Andriy Sukhetskyi

Personal information
- Full name: Andriy Tarasovych Sukhetskyi
- Date of birth: 11 February 1993 (age 32)
- Place of birth: Ukraine
- Position(s): Defender

Senior career*
- Years: Team / Apps / (Gls)
- 2011: FC Sokil Zolochiv / 2 / (0)
- 2011–2012: KS Hetman Włoszczowa
- 2013–2014: M.K.S. Orlicz Suchedniów
- 2013–2014: M.K.S. Pilica Przedbórz / 13 / (0)
- 2014–2015: M.K.S. Halniak Maków Podhalański / 29 / (0)
- 2016–2017: Nyva Ternopil / 33 / (2)
- 2017: FC Agron-OTG / 3 / (0)
- 2017–2018: FC Ternopil / 4 / (0)
- 2017–2018: Nyva Terebovlya
- 2019–2021: FC Ukraine United
- 2023–: Toronto Falcons

= Andriy Sukhetskyi =

Ukrainian footballer

Andriy Sukhetskyi (born February 11, 1993) is a Ukrainian footballer who plays as a defender for the Toronto Falcons.

== Career ==
Sukhetskyi played in the Ukrainian Amateur Football League in 2010 with FC Sokil Zolochiv. In 2011, he played abroad in the IV liga with KS Hetman Włoszczowa. Throughout his tenure in the IV liga he played with M.K.S. Orlicz Suchedniów, M.K.S. Pilica Przedbórz, and M.K.S. Halniak Maków Podhalański. In 2016, he returned to the Ukrainian Amateur Football League to play with FC Nyva Ternopil, and later with FC Agron-OTG. In 2017, he played in the Ukrainian Second League with FC Ternopil.

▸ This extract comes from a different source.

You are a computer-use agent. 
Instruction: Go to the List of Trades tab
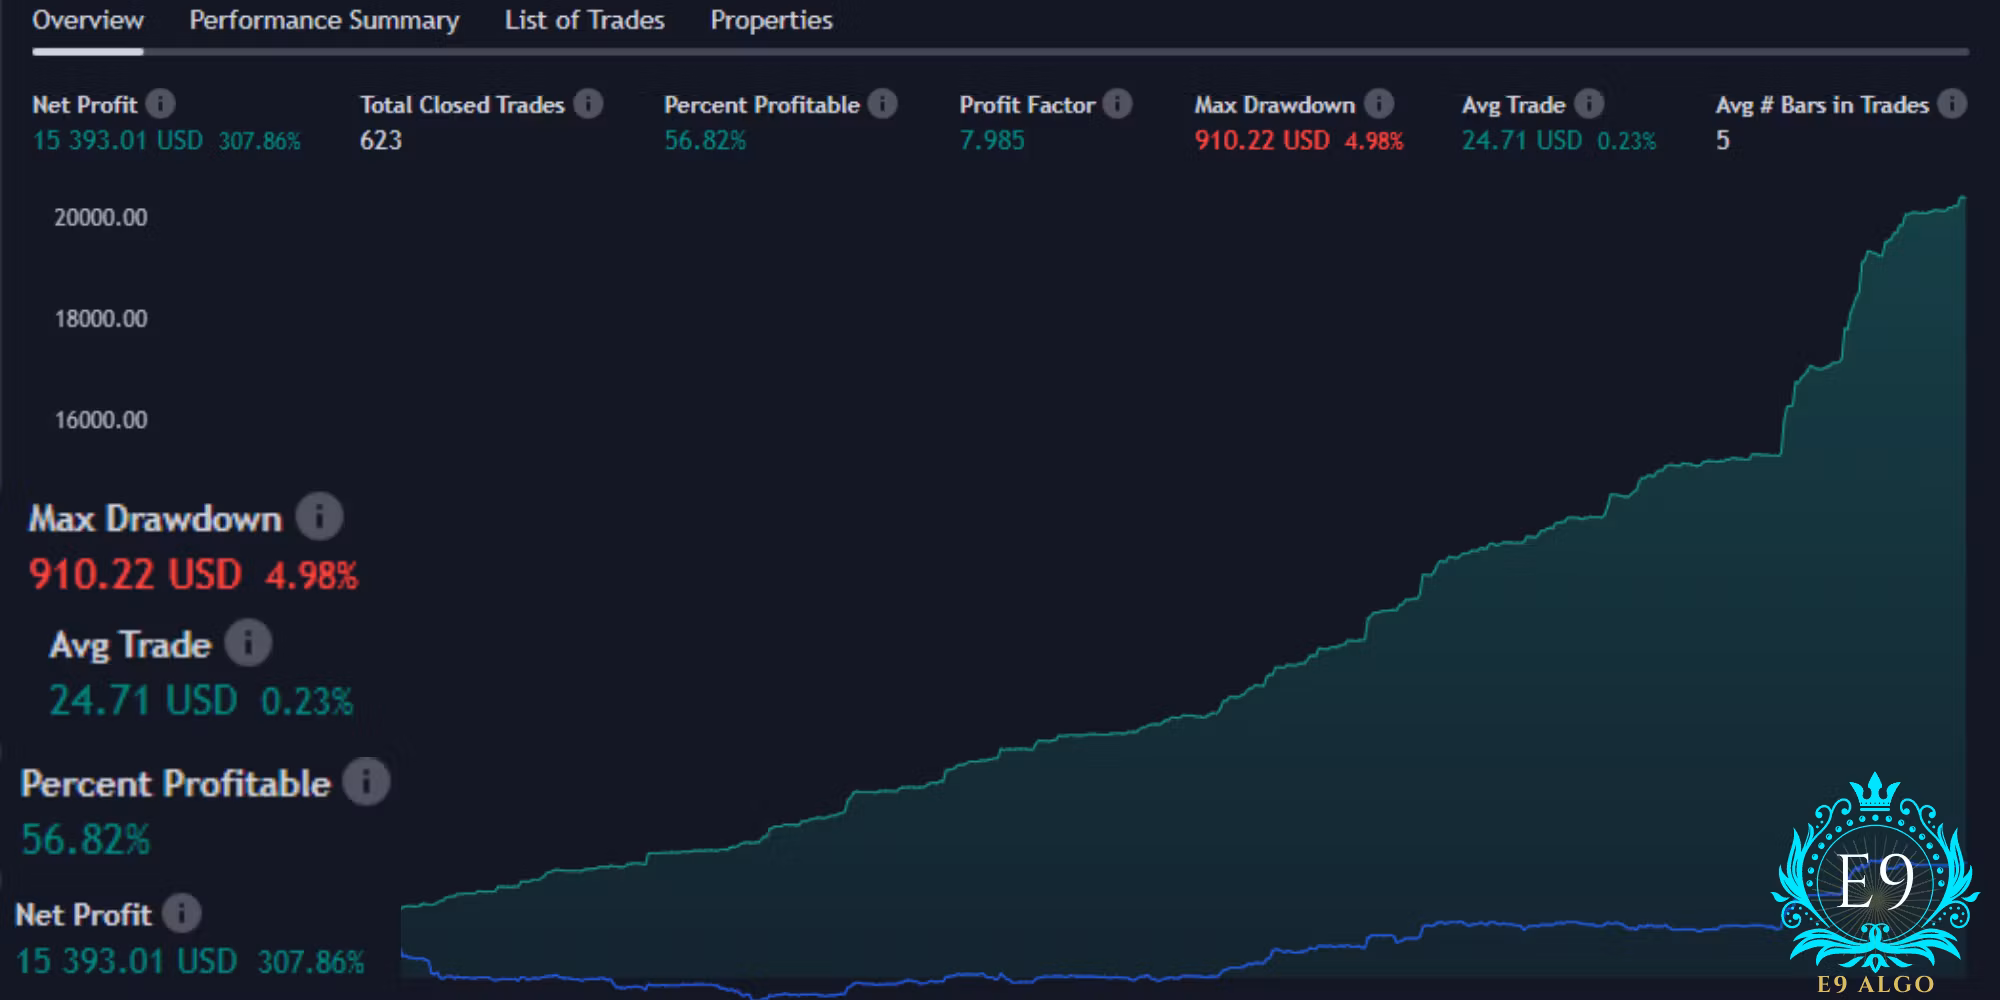click(x=584, y=21)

The following season he played with Nyva Terebovlya. In 2019, for a second time he played abroad in the Canadian Soccer League with FC Ukraine United. He featured in the CSL Championship final against Scarborough SC, but in a losing effort. He played in the Ontario Soccer League in 2021 with Ukraine United.

In 2023, he returned to the Southern Ontario-based circuit, to sign with the Toronto Falcons. In his debut season with Toronto, he helped the club win the Royal CSL Cup after defeating the Serbian White Eagles in a penalty shootout. Sukhetskyi would assist the club in finishing third in the regular season standings.